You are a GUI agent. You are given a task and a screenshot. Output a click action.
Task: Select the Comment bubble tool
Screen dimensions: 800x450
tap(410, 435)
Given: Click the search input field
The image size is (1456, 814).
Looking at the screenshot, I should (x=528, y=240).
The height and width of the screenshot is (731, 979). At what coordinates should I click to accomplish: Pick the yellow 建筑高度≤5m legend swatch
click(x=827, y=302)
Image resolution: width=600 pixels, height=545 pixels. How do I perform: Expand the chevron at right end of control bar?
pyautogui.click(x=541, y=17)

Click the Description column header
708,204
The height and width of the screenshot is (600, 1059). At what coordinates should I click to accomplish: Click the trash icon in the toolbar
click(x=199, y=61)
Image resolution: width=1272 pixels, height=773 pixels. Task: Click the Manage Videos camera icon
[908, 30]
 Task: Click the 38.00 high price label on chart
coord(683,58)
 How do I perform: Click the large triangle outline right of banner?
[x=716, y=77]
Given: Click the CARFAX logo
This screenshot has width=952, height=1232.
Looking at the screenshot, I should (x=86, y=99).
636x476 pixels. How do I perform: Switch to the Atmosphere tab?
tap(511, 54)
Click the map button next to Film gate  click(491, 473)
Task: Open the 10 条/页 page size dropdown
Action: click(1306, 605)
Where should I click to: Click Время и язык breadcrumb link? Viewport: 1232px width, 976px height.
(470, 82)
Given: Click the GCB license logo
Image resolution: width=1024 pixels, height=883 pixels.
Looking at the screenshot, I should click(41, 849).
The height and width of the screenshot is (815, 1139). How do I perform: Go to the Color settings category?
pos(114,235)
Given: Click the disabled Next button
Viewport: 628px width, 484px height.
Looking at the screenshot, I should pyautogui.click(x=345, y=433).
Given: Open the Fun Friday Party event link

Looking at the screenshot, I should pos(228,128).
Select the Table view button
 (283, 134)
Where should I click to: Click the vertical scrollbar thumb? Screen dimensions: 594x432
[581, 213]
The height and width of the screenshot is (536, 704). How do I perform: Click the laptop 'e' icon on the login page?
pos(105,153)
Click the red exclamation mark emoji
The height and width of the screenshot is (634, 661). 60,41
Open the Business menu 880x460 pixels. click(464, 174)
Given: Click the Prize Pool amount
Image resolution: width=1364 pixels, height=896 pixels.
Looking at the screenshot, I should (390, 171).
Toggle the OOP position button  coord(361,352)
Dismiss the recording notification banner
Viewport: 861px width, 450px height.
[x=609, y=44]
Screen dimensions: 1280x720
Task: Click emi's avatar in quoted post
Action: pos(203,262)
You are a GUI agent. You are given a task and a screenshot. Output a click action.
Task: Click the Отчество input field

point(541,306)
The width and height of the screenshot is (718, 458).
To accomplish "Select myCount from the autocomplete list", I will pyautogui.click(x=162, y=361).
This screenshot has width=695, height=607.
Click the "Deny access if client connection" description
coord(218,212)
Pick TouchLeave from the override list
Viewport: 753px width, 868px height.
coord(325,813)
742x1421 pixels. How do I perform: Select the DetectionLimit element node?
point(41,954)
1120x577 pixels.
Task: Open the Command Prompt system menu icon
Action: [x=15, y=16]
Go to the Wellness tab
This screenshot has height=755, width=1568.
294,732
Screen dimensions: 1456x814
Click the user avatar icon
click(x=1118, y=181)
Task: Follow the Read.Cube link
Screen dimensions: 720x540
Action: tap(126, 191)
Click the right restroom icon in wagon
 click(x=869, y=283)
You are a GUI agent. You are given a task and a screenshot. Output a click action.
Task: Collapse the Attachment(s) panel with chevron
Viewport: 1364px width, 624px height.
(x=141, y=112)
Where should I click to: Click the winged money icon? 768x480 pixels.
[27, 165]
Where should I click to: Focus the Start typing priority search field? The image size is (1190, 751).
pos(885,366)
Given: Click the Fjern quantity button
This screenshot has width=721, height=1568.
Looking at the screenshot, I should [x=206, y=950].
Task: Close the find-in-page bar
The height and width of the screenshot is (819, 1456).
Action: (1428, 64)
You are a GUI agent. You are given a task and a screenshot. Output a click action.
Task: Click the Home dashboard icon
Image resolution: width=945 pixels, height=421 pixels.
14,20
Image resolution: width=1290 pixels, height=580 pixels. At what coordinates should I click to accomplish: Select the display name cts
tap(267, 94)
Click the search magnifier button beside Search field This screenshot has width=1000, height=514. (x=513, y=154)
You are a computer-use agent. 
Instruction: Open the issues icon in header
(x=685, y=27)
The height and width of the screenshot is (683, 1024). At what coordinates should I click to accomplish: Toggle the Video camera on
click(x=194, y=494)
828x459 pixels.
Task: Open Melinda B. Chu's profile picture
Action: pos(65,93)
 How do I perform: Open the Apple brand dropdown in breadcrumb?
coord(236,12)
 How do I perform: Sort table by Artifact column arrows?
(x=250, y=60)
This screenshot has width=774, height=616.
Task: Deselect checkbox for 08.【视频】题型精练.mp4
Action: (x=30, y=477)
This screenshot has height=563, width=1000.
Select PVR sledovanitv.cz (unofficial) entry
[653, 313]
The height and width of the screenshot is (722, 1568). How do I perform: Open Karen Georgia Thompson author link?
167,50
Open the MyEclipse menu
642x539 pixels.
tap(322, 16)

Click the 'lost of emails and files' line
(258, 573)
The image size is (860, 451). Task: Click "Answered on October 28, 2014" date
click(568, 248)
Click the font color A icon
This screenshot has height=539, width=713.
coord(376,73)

---*---

- _WORK TASK_
Please make an exact copy of the lines above from the line with "Given: Click the GCB license logo" through the line with "This screenshot has width=695, height=607.", both ends included.

- _TASK ANSWER_
Given: Click the GCB license logo
Image resolution: width=1024 pixels, height=883 pixels.
Looking at the screenshot, I should click(41, 849).
The height and width of the screenshot is (815, 1139). How do I perform: Go to the Color settings category?
pos(114,235)
Given: Click the disabled Next button
Viewport: 628px width, 484px height.
Looking at the screenshot, I should pyautogui.click(x=345, y=433).
Given: Open the Fun Friday Party event link

Looking at the screenshot, I should pos(228,128).
Select the Table view button
 (283, 134)
Where should I click to: Click the vertical scrollbar thumb? Screen dimensions: 594x432
[581, 213]
The height and width of the screenshot is (536, 704). How do I perform: Click the laptop 'e' icon on the login page?
pos(105,153)
Click the red exclamation mark emoji
The height and width of the screenshot is (634, 661). 60,41
Open the Business menu 880x460 pixels. click(464, 174)
Given: Click the Prize Pool amount
Image resolution: width=1364 pixels, height=896 pixels.
Looking at the screenshot, I should (390, 171).
Toggle the OOP position button  coord(361,352)
Dismiss the recording notification banner
Viewport: 861px width, 450px height.
[x=609, y=44]
Screen dimensions: 1280x720
Task: Click emi's avatar in quoted post
Action: pos(203,262)
You are a GUI agent. You are given a task and a screenshot. Output a click action.
Task: Click the Отчество input field

point(541,306)
The width and height of the screenshot is (718, 458).
To accomplish "Select myCount from the autocomplete list", I will pyautogui.click(x=162, y=361).
This screenshot has width=695, height=607.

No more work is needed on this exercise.